[WORK TO BE COMPLETED] Every line from the one bearing "Image resolution: width=1400" through the last line of the records below is to be output exactly, and no other line; leave out the pictures.

[PROVIDED DATA]
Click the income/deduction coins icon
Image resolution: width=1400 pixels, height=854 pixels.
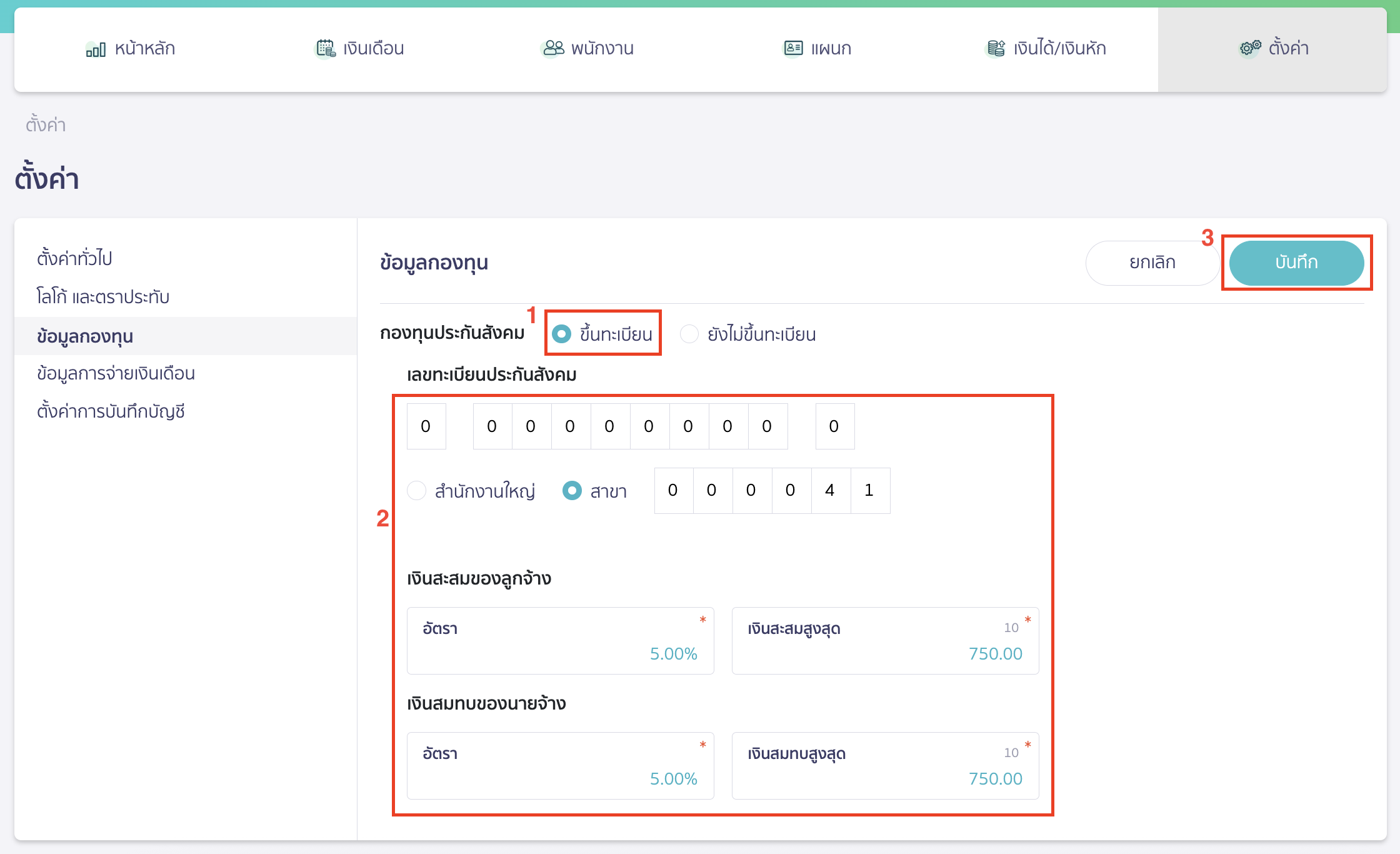click(996, 48)
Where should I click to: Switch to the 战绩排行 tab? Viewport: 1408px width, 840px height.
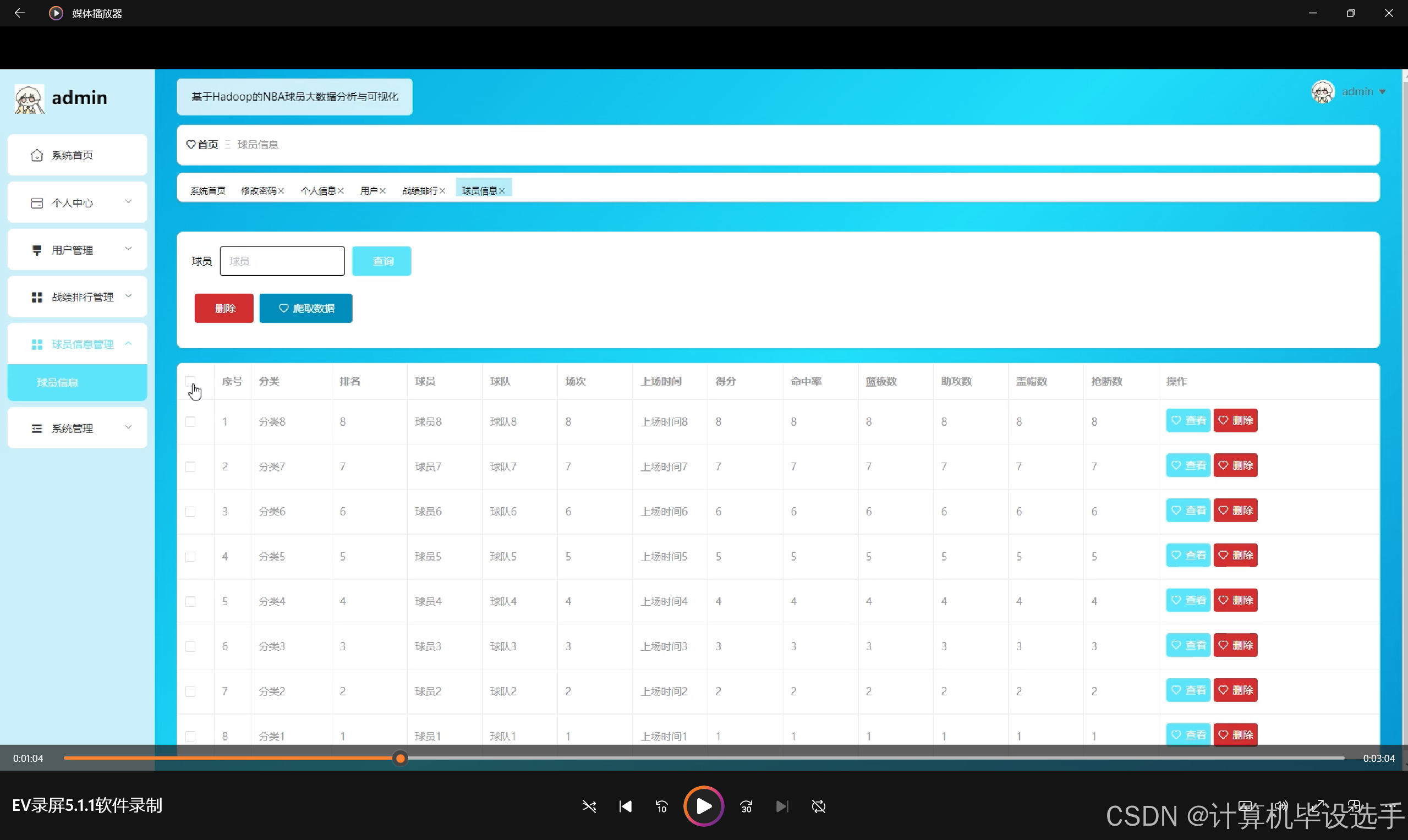coord(419,191)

[OUTPUT FOR THIS EXERCISE]
Image resolution: width=1400 pixels, height=854 pixels.
click(996, 48)
Where should I click to: Switch to the 战绩排行 tab? Viewport: 1408px width, 840px height.
coord(419,191)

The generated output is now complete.